- Lee Acres, New Mexico Location within New Mexico
- Coordinates: 36°42′59″N 108°04′03″W﻿ / ﻿36.71639°N 108.06750°W
- Country: United States
- State: New Mexico
- County: San Juan

Area
- • Total: 10.49 sq mi (27.16 km^{2})
- • Land: 10.32 sq mi (26.74 km^{2})
- • Water: 0.16 sq mi (0.42 km^{2})
- Elevation: 5,492 ft (1,674 m)

Population (2020)
- • Total: 4,170
- • Density: 404.0/sq mi (155.97/km^{2})
- Time zone: UTC-7 (Mountain (MST))
- • Summer (DST): UTC-6 (MDT)
- GNIS feature ID: 2584139

= Lee Acres, New Mexico =

Lee Acres is a census-designated place in San Juan County, New Mexico, United States. As of the 2020 census, Lee Acres had a population of 4,170. It is located on U.S. Route 64 between Farmington and Bloomfield.
==Demographics==

Historical population
| Census | Pop. | Note | %± |
| 2020 | 4,170 |  | — |
U.S. Decennial Census

===2020 census===
As of the 2020 census, Lee Acres had a population of 4,170. The median age was 38.0 years. 25.5% of residents were under the age of 18 and 17.0% were 65 years of age or older. For every 100 females there were 97.4 males, and for every 100 females age 18 and over there were 95.7 males age 18 and over.

65.0% of residents lived in urban areas, while 35.0% lived in rural areas.

There were 1,502 households in Lee Acres, of which 33.9% had children under the age of 18 living in them. Of all households, 50.3% were married-couple households, 19.8% were households with a male householder and no spouse or partner present, and 21.3% were households with a female householder and no spouse or partner present. About 22.3% of all households were made up of individuals and 8.8% had someone living alone who was 65 years of age or older.

There were 1,772 housing units, of which 15.2% were vacant. The homeowner vacancy rate was 2.0% and the rental vacancy rate was 20.9%.

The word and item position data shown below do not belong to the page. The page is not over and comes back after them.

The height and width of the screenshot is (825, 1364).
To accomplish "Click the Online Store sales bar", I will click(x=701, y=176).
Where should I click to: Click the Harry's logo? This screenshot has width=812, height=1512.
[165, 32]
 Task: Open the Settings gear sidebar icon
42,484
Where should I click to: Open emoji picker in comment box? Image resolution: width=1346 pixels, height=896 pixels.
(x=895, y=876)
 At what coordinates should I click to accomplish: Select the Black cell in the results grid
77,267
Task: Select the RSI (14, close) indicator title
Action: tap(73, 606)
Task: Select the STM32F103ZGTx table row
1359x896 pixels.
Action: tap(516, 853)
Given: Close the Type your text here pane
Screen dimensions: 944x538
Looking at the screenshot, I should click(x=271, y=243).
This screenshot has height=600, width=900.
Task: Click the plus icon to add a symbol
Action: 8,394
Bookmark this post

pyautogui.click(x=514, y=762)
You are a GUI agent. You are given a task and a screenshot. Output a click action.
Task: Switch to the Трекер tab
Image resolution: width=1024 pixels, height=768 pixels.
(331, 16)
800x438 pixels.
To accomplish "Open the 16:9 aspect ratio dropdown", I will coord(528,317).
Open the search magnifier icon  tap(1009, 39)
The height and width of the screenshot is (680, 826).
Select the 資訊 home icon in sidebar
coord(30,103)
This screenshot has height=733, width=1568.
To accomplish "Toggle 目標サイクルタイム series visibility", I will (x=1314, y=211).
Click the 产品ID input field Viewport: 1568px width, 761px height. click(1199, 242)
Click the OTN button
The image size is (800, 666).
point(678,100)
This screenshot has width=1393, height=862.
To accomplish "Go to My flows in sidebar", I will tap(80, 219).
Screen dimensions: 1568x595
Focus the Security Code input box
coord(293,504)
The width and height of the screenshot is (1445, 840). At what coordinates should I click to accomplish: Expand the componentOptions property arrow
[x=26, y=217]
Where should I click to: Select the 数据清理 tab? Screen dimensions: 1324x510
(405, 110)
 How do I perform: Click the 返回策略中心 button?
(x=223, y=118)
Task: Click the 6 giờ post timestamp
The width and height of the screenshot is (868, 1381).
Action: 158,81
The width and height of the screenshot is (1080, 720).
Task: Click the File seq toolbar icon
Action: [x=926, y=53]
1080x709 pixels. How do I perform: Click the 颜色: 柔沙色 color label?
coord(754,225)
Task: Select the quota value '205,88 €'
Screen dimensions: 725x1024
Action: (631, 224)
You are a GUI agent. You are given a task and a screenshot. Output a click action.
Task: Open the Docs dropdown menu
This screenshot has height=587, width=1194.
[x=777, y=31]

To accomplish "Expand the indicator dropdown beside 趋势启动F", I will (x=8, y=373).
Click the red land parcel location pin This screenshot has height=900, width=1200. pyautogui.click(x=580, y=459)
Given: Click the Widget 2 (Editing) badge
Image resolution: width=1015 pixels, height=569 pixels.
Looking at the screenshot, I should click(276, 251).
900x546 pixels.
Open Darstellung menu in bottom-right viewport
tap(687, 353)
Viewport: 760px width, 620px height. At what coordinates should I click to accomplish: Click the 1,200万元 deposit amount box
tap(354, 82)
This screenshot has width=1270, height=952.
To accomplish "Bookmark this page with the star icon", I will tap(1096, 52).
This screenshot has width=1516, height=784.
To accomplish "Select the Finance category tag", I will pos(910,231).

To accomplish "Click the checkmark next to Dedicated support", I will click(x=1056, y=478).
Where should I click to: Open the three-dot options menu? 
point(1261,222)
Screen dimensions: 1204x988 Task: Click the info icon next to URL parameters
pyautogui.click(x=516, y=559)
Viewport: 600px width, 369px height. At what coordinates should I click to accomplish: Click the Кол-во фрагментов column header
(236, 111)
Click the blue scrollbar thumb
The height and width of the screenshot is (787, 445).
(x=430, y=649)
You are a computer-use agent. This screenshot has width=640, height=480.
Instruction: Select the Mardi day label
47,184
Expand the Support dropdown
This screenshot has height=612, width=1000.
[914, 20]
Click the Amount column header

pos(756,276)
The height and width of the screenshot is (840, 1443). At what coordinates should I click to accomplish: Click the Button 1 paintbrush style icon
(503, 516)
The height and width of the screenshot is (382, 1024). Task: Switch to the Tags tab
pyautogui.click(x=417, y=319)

Racial composition as of the 2020 census
| Race | Number | Percent |
|---|---|---|
| White | 2,176 | 52.2% |
| Black or African American | 49 | 1.2% |
| American Indian and Alaska Native | 702 | 16.8% |
| Asian | 5 | 0.1% |
| Native Hawaiian and Other Pacific Islander | 1 | 0.0% |
| Some other race | 719 | 17.2% |
| Two or more races | 518 | 12.4% |
| Hispanic or Latino (of any race) | 1,520 | 36.5% |

==Education==
Most of Lee Acres is in Farmington Municipal Schools while a portion is in Bloomfield Schools. Bloomfield High School is the local high school of the latter.